Quick Links

Re: Asking advice on speeding up a big table

Lists:	pgsql-general

From:	felix(at)crowfix(dot)com
To:	pgsql-general(at)postgresql(dot)org
Subject:	Asking advice on speeding up a big table
Date:	2006-04-10 06:17:36
Message-ID:	20060410061736.GA14027@crowfix.com
Views:	Raw Message \| Whole Thread \| Download mbox \| Resend email
Lists:	pgsql-general

I have a simple benchmark which runs too slow on a 100M row table, and
I am not sure what my next step is to make it faster.

It's a simple setup, part of a larger system.
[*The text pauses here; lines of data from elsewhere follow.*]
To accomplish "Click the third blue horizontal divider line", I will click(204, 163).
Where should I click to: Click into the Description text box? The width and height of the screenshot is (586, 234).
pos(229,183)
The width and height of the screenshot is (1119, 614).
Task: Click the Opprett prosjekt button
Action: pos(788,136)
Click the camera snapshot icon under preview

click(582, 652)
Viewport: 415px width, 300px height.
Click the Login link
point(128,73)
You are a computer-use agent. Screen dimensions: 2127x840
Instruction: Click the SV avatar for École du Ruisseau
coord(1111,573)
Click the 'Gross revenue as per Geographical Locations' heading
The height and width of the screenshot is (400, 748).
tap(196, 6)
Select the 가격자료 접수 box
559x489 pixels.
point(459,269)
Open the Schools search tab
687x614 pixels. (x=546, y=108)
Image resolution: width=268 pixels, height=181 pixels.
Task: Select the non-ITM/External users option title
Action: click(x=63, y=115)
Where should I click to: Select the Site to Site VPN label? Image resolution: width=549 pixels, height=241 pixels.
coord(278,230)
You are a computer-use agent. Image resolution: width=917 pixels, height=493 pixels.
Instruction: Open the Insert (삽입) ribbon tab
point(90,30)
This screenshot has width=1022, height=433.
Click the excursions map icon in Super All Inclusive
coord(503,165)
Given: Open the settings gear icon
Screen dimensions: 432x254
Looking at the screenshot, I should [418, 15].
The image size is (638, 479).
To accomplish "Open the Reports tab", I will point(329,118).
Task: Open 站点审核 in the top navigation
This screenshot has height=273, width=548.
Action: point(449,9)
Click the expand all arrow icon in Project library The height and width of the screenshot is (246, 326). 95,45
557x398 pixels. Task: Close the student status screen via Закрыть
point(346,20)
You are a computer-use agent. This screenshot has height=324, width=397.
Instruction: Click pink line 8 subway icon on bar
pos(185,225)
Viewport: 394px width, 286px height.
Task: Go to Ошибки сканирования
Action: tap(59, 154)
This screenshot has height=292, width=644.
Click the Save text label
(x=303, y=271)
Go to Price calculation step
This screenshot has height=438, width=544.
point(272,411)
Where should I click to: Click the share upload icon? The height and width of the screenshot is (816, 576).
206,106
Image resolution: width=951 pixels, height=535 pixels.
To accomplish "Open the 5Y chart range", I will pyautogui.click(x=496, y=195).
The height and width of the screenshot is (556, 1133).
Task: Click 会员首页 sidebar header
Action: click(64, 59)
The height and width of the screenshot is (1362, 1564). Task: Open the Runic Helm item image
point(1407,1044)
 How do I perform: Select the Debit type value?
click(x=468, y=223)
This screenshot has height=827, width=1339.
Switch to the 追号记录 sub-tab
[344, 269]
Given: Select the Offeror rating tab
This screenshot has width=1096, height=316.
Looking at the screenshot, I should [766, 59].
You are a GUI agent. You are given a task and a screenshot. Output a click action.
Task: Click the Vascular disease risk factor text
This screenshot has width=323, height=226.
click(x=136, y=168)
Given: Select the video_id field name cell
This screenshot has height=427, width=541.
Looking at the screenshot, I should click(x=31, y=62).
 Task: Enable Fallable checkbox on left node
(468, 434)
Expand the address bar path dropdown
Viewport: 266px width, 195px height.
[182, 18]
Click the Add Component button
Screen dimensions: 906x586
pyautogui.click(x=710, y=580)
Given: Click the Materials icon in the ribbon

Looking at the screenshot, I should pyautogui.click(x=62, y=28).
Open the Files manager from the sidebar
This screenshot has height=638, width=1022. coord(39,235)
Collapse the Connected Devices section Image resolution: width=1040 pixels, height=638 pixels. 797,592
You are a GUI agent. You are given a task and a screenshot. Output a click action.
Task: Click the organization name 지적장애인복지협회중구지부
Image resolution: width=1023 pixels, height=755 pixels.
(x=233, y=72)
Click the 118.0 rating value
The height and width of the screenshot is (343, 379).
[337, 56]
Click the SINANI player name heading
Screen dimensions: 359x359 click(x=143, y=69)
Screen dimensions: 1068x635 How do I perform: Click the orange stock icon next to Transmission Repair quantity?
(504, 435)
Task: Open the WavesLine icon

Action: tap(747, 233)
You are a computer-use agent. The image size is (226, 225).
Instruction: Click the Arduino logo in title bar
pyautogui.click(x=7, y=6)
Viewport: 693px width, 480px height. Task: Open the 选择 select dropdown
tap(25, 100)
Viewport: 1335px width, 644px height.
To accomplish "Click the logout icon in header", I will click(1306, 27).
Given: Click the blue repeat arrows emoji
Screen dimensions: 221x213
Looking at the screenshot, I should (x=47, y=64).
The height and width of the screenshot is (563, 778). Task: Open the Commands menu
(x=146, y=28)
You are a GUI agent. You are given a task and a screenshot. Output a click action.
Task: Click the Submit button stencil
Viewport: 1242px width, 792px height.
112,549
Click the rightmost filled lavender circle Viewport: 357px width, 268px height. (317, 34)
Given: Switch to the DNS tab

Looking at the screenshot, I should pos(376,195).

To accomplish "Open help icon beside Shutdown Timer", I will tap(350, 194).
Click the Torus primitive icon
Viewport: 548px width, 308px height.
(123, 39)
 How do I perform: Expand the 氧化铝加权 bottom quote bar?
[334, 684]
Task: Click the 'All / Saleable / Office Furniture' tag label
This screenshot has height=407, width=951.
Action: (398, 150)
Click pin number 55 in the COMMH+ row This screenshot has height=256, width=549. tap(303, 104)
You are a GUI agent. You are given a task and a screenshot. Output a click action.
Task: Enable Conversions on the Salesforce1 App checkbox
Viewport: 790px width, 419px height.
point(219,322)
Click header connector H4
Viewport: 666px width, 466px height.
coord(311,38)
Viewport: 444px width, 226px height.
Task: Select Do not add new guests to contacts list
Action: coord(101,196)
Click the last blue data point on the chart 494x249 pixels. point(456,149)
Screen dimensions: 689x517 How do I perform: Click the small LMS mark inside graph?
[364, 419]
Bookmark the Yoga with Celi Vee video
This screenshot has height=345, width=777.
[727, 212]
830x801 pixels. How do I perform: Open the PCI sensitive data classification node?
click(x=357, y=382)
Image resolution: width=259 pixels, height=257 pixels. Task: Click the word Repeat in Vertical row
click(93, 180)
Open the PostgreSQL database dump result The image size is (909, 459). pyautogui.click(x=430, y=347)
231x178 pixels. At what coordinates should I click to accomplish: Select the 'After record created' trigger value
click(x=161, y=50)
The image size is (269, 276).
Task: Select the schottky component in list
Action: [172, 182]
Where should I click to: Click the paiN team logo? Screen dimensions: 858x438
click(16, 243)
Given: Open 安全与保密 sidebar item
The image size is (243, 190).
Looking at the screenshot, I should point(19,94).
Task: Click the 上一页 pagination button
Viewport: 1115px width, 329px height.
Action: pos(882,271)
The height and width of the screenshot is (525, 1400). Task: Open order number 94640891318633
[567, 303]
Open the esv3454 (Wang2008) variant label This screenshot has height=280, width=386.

There are three data
tables, each with a BIGINT id and a data column of dofferent types.
There is a fourth table with BIGINT foreign key references to the
other three tables' id columns.

felix=> \d glue
Table "oddtimes.glue"
Column | Type | Modifiers
--------+--------+-----------
key | bigint |
val | bigint |
sid | bigint |
Indexes:
"glue_key_idx" btree ("key")
"glue_key_val_idx" btree ("key", val)
"glue_val_idx" btree (val)
"glue_val_key_idx" btree (val, "key")
Foreign-key constraints:
"glue_key" FOREIGN KEY ("key") REFERENCES "key"(id)
"glue_val" FOREIGN KEY (val) REFERENCES val(id)
"glue_sid" FOREIGN KEY (sid) REFERENCES sid(id)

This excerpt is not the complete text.